:: What you will do ::
Rewrite as a numbered list, with blank lines omitted, the records starting with the line containing "You are a computer-use agent. This" and going on through the line containing "Screen dimensions: 2176x1160 point(115,480)".

-- begin Material provided --

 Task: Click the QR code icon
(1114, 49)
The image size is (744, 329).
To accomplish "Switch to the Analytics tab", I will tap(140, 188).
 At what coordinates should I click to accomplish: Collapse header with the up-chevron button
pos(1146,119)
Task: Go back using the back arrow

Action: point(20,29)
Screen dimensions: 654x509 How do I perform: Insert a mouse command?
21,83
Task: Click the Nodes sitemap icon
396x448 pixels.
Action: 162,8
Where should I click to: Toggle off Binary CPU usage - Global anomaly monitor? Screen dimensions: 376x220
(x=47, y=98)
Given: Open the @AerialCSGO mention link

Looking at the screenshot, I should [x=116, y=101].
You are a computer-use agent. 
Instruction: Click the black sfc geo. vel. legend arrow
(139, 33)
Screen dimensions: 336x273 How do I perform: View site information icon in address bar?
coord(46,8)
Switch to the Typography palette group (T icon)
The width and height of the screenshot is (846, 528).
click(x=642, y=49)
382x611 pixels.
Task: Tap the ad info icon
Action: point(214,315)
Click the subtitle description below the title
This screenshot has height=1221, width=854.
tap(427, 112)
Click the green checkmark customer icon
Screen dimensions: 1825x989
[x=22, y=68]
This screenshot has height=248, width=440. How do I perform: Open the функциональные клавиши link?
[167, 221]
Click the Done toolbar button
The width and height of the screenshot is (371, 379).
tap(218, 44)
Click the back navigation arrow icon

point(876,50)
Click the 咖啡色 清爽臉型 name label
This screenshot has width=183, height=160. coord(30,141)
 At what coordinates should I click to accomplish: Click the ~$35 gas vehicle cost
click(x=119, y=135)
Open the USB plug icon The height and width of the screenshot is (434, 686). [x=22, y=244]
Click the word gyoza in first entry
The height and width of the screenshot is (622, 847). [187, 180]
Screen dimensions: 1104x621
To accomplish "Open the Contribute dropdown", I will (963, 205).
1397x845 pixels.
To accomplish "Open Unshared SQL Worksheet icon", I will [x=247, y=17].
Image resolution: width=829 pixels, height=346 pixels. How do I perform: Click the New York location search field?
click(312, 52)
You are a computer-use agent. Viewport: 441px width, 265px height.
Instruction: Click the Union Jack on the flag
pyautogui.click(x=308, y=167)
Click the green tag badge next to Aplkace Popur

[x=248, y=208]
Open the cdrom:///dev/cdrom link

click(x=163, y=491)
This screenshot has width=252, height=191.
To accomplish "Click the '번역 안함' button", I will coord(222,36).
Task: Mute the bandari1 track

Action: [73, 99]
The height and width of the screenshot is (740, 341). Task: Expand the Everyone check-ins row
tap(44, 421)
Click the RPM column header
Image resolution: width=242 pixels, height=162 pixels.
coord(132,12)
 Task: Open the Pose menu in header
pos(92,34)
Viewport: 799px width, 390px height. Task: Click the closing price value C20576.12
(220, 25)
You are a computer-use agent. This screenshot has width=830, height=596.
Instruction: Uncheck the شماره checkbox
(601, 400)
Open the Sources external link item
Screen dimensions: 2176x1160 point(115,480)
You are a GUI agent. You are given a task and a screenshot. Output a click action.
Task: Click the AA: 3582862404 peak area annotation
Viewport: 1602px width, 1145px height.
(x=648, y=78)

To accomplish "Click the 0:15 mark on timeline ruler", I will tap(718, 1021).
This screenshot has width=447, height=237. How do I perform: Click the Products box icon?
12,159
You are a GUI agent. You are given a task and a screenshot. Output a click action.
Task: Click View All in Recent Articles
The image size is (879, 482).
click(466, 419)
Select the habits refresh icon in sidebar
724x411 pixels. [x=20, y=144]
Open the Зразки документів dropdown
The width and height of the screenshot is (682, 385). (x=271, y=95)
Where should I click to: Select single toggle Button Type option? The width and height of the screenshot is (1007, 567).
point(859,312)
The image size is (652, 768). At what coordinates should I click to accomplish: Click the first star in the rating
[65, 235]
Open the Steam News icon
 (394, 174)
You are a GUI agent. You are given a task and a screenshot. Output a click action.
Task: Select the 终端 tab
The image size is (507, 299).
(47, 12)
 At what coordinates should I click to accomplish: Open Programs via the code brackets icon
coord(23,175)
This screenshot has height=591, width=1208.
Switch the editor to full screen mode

-- end Material provided --

:: Completed task ::
1. You are a computer-use agent. This screenshot has width=830, height=596.
2. Instruction: Uncheck the شماره checkbox
3. (601, 400)
4. Open the Sources external link item
5. Screen dimensions: 2176x1160 point(115,480)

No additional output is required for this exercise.